Value-Based Contracting and Revenue Cycle

Expanding value-based contracting and collaborating with contracting and revenue cycle teams can help ensure the financial sustainability of offering drugs like C-SOLVE-2[2].

Key Takeaways

  • The pharmacy market is undergoing significant changes due to consolidation, the rise of specialty pharmacies, and new distribution channels.
  • High-cost medications require careful financial planning, including value-based contracting and consideration of service delivery costs.
  • Regulatory pathways like the 505(b)(2) can offer faster and less expensive routes to market.
  • Technological advancements and global demand are driving innovation and growth in the pharmaceutical industry.
  • New business models and distribution channels are disrupting traditional practices, requiring adaptability.

FAQs

Q: How is the consolidation in the pharmacy market affecting drug prices?

Consolidation in the pharmacy market can lead to reduced competition, which may result in higher drug prices.
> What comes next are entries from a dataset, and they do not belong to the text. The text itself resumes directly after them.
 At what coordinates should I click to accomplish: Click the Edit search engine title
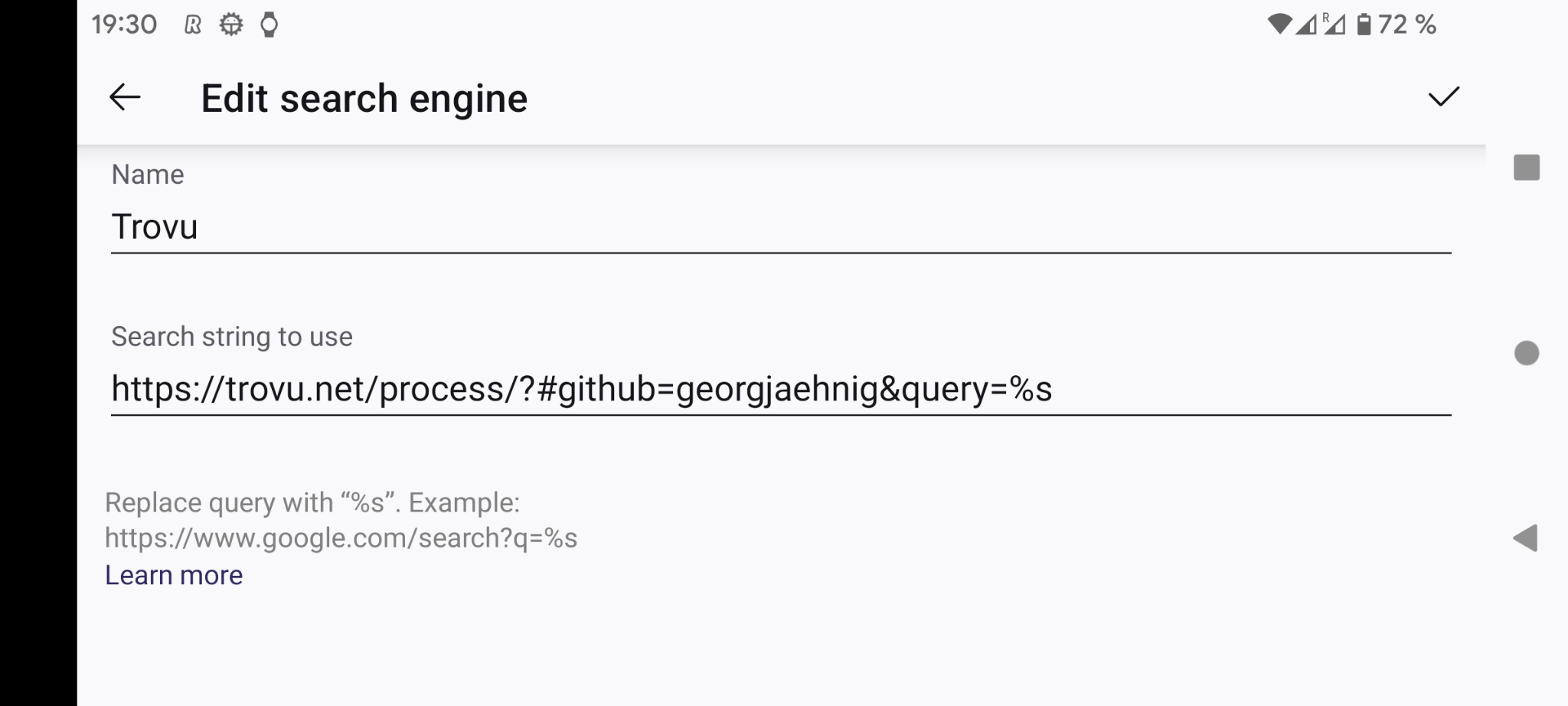364,97
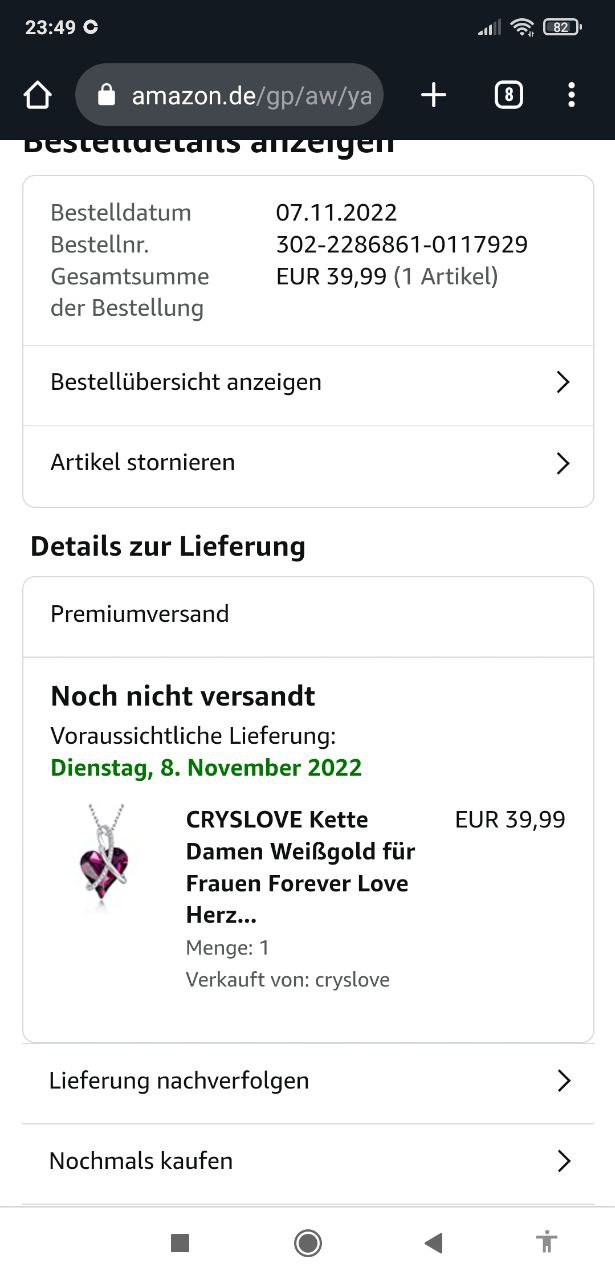Select the Lieferung nachverfolgen menu row
The width and height of the screenshot is (615, 1280).
tap(300, 1081)
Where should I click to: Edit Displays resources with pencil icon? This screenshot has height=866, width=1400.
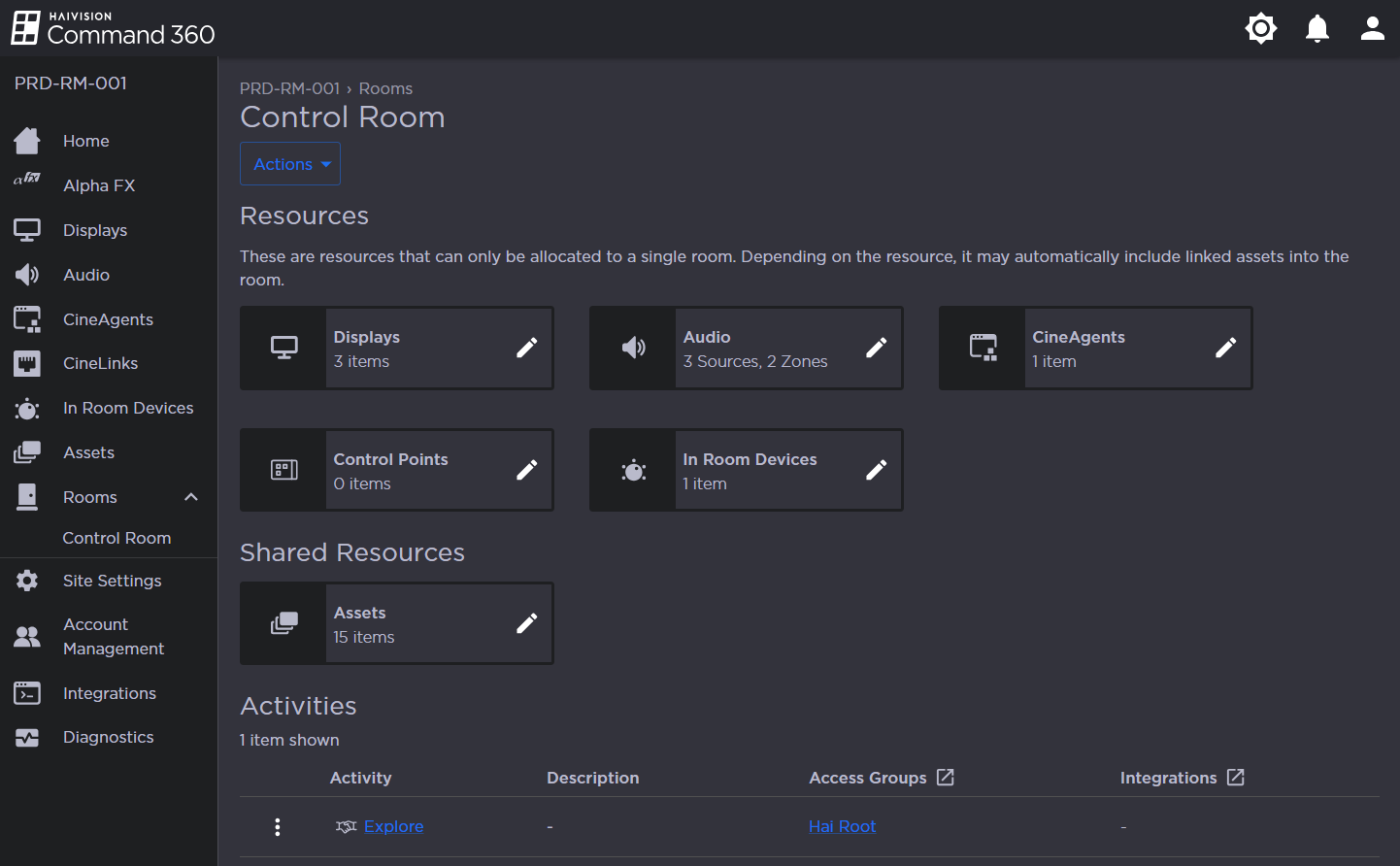[x=526, y=348]
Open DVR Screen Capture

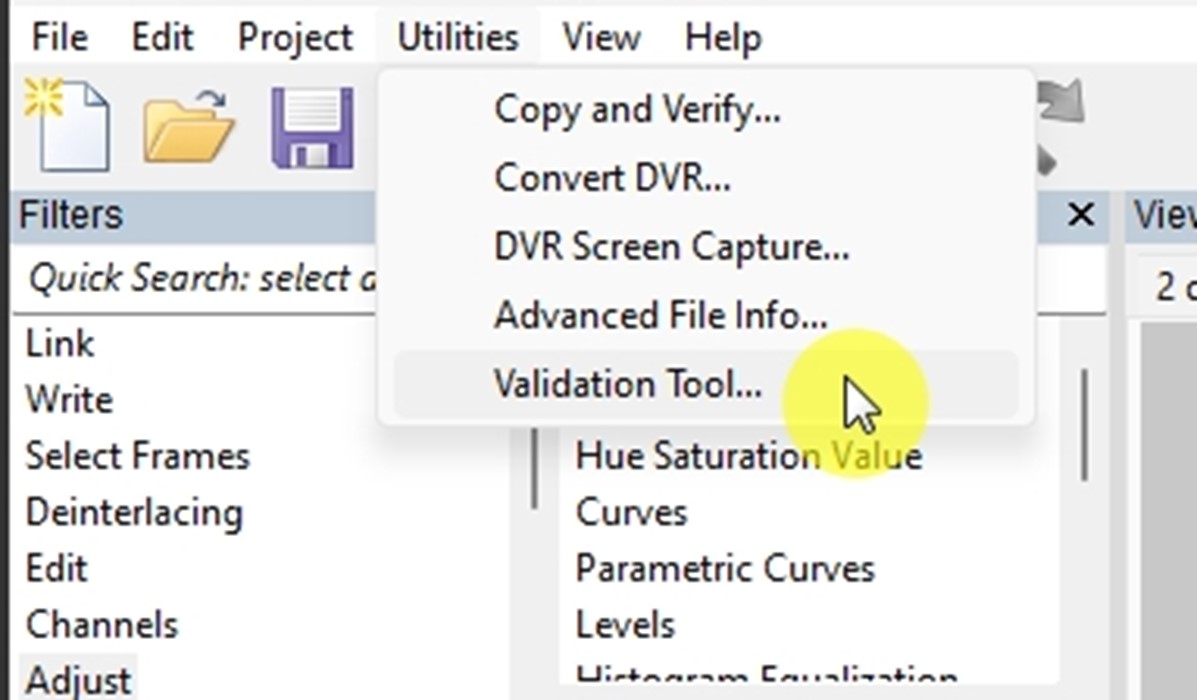click(x=670, y=246)
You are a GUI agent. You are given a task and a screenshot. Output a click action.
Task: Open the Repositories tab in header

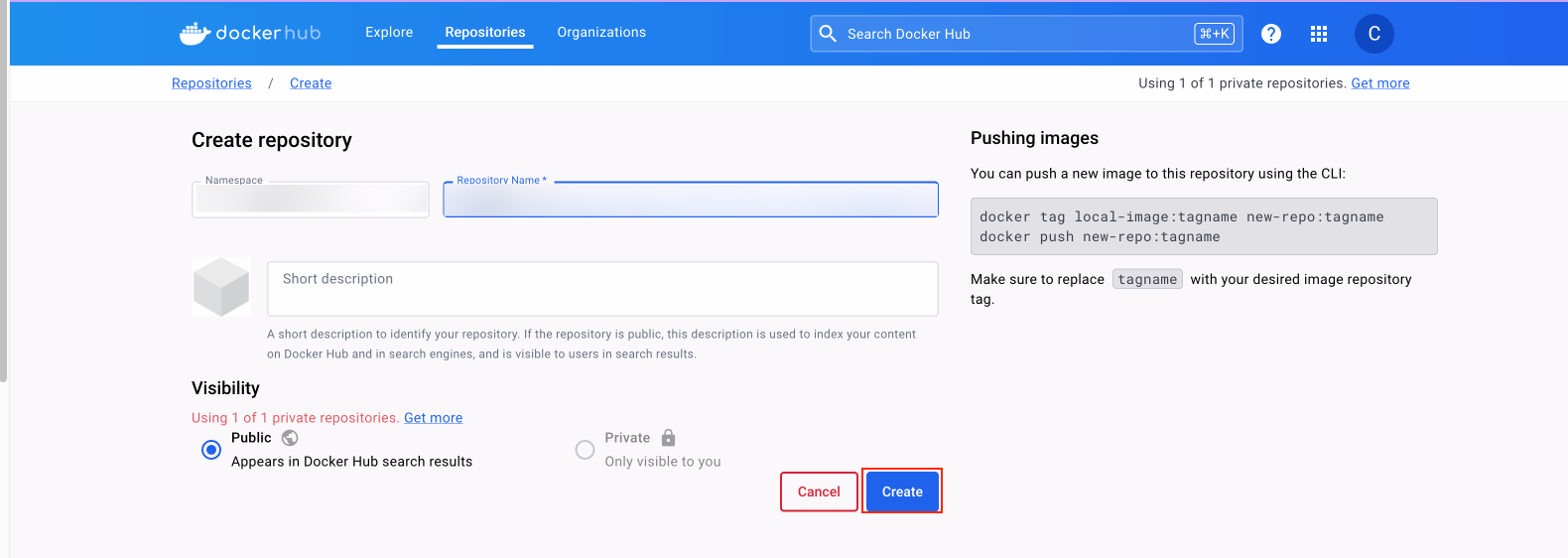pyautogui.click(x=485, y=33)
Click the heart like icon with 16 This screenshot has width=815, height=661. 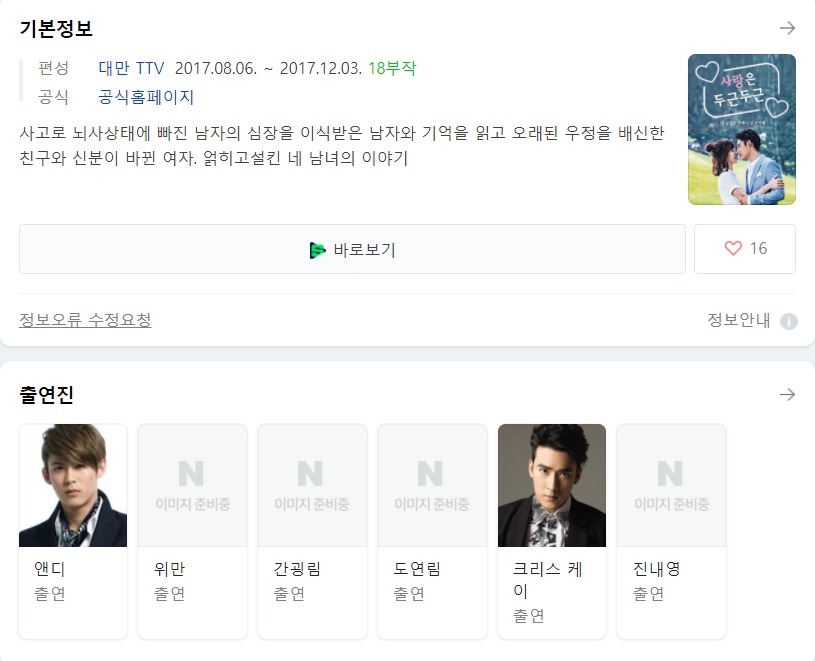733,248
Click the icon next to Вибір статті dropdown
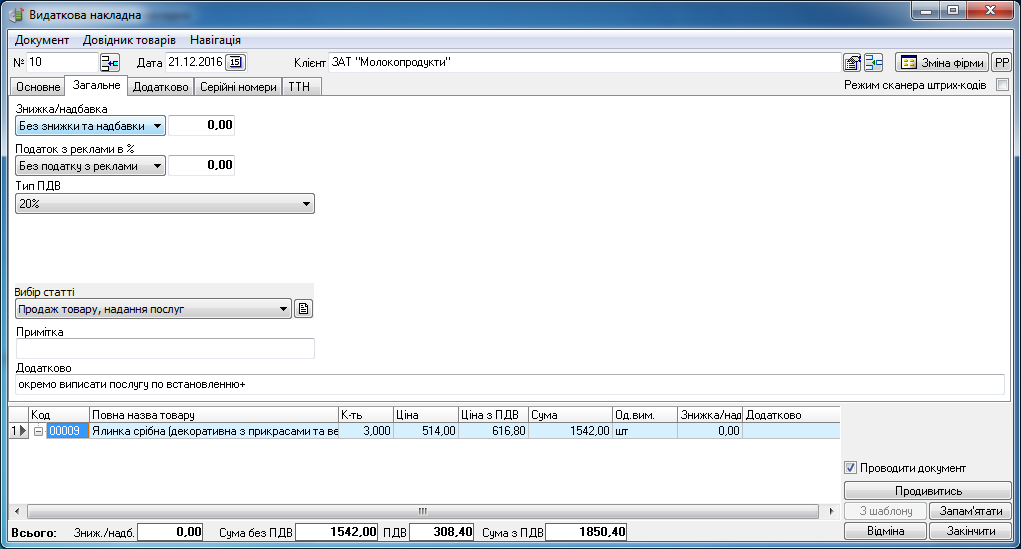Screen dimensions: 1021x549 (304, 309)
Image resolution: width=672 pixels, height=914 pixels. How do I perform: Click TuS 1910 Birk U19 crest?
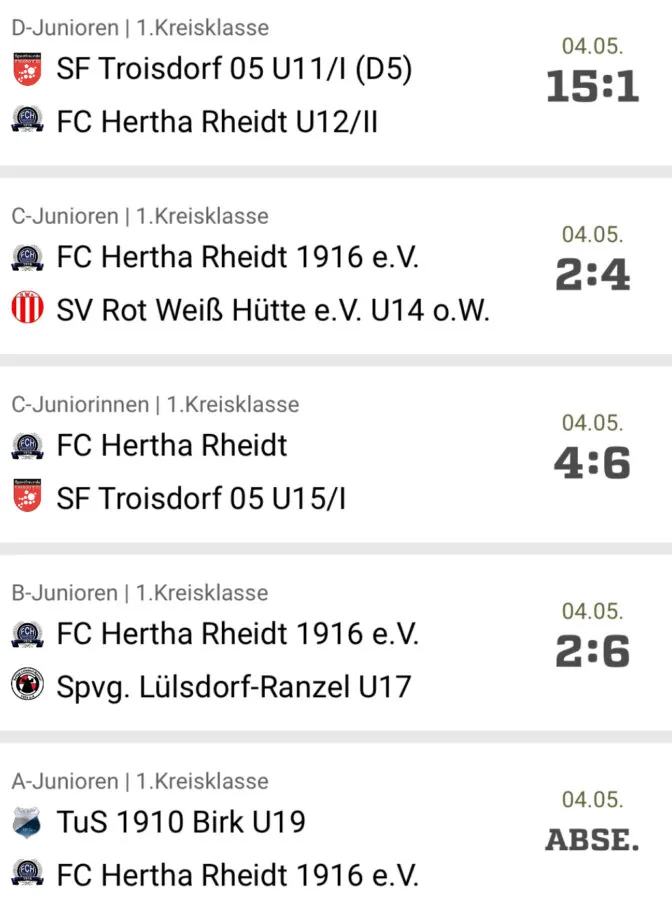(x=27, y=822)
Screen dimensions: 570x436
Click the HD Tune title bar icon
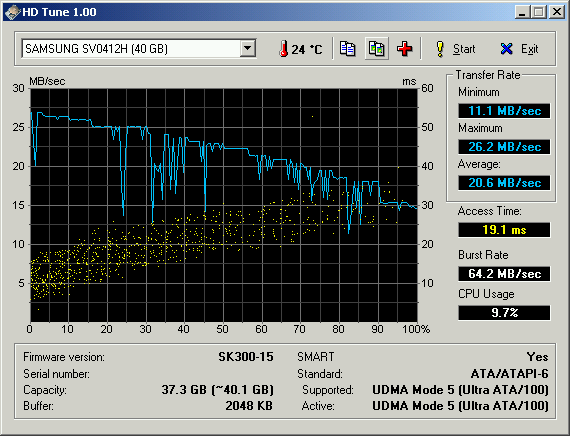pyautogui.click(x=12, y=12)
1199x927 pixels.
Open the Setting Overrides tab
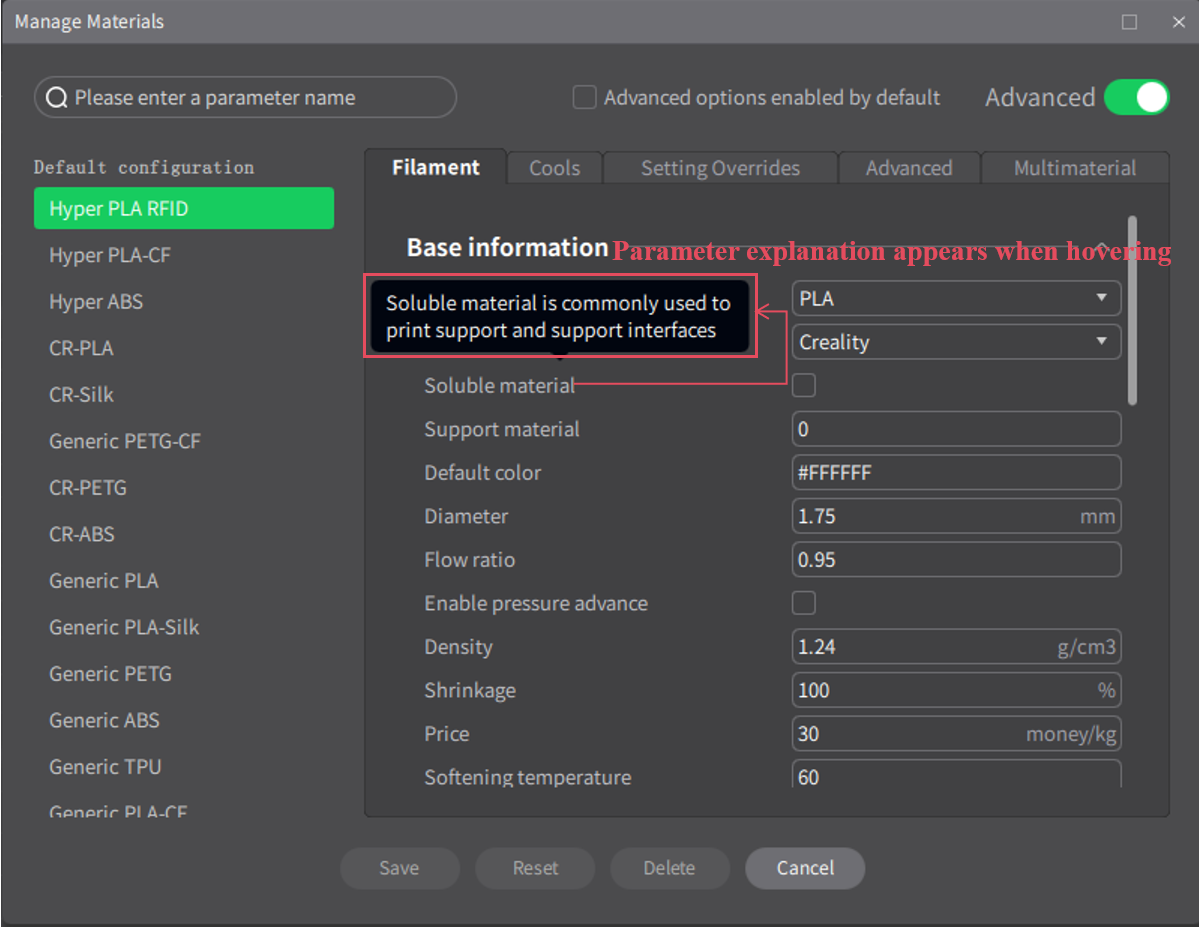click(720, 168)
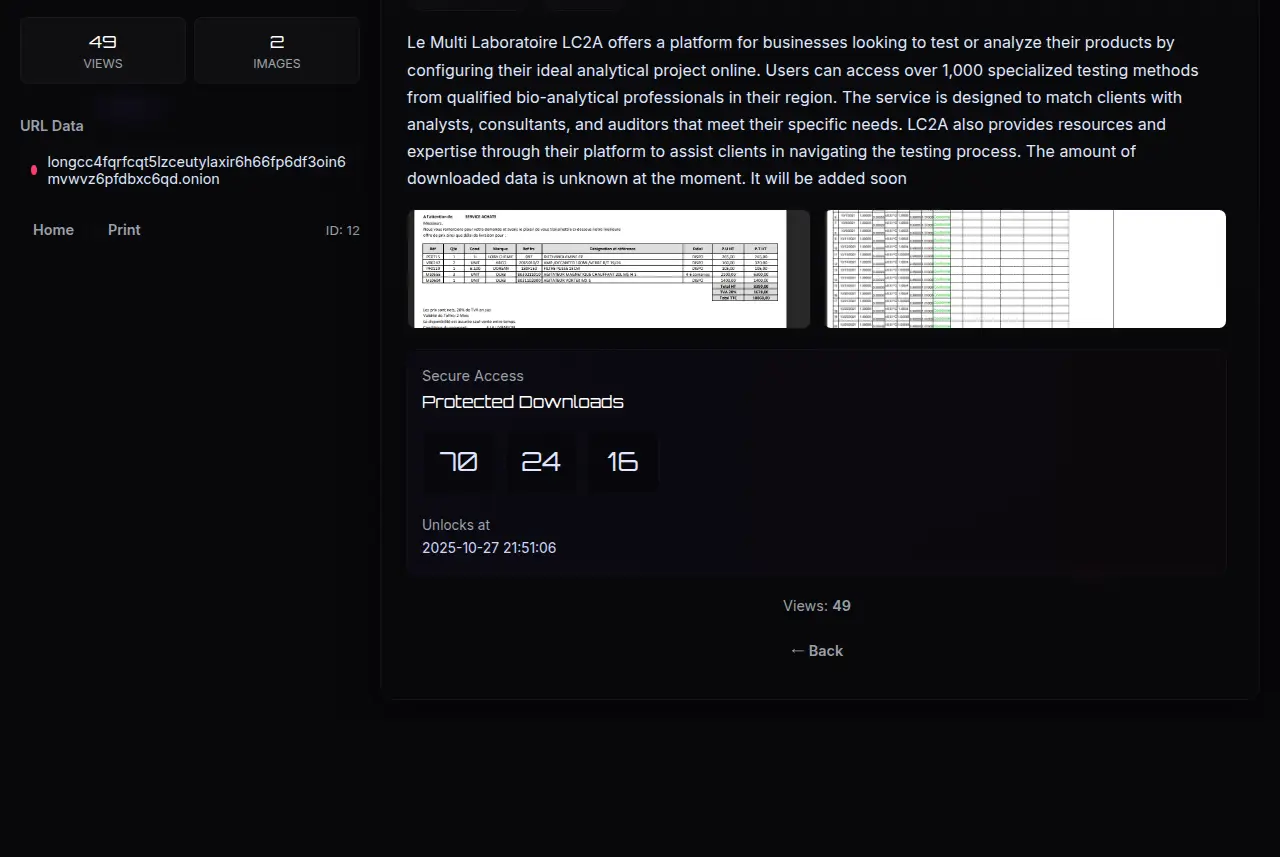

However, it can also streamline operations and reduce costs, potentially offsetting some of these increases[1].

Q: What role do specialty pharmacies play in the distribution of high-cost medications?

Specialty pharmacies specialize in handling high-cost and complex medications, ensuring they are managed and distributed effectively to meet the unique needs of these drugs[1].

Q: How does the 505(b)(2) pathway benefit the development of new drugs?

The 505(b)(2) pathway offers a faster and less expensive route to market by leveraging existing data and requiring less extensive clinical studies compared to the traditional 505(b)(1) pathway[5].

Q: What are the implications of value-based contracting for high-cost medications?

Value-based contracting considers both the cost of the drug and the cost to deliver the service, ensuring that health systems can sustainably offer high-cost therapies while maintaining financial performance[2].

Q: How are emerging markets influencing the pharmaceutical industry?

Emerging markets are driving growth in the pharmaceutical industry through increased healthcare spending, technological advancements, and growing demand for medical procedures and treatments[3].

Sources

  1. Competition, Consolidation, and Evolution in the Pharmacy Market. The Commonwealth Fund.
  2. Strategic Directions in System Formulary, Drug Policy, and High-Cost Drugs. ASHP.
  3. The Global Medical Cannula Market Is Poised for Significant Growth. GlobeNewswire.
  4. Emerging from disruption: The future of pharma operations strategy. McKinsey.
  5. FDA's 505(b)(2) Explained: A Guide to New Drug Applications. The FDA Group.